Structural transformation of tricalcium silicate during hydration

Abstract

The structures of anhydrous calcium silicates Ca3SiO5(C3S), Ca2SiO4 (β-C2S and γ-C2S) and CaSiO3 (CS) have been examined and compared whereas the hydration products of the main cement component C3S have been studied by radial electron density distribution (RED) and infrared (IR) spectroscopy. The polymerization of the initially isolated silica tetrahedra in the course of the hydration process of C3S has been recognized by several authors as the responsible agent of the mechanical resistance developed during the hardening. In this work, the invoked polycondensation has been directly proven by the appearance in the RED curves, between 12 and 48 h, of Si–Si vectors at 3.1 Å and of half-a parameter contributions at 5.65 Å, which represent typical structural features of the poorly crystallized tobermorite-like CSH residue.
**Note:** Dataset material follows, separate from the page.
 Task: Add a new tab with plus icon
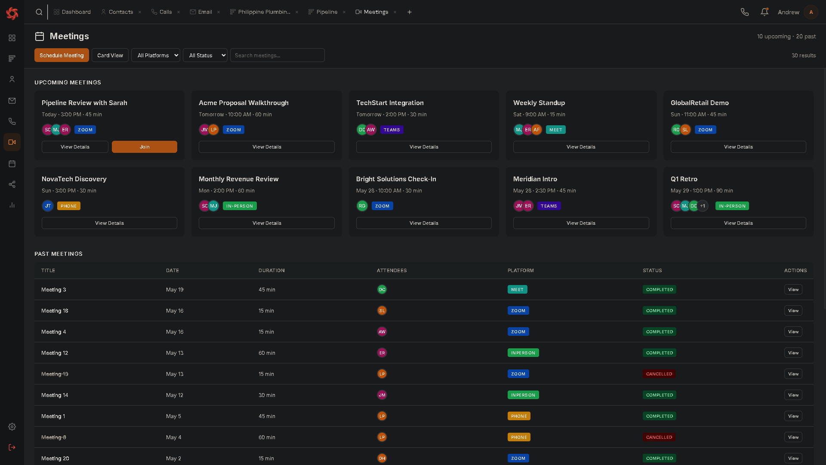point(410,12)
Independently, this structural transformation was also followed in IR spectra by the shift of the orthosilicate (C3S) Si—O stretching doublet 935–890 cm−1 toward a single higher-frequency band at 975 cm−1. Finally, assuming a linear hydration process, synthetic mixtures of the RED profiles of the three main components, i.e. C3S, tobermorite and CH, account reasonably, within the first 6 Å region, for the sample's RED profiles observed after up to 5 d hydration (63%).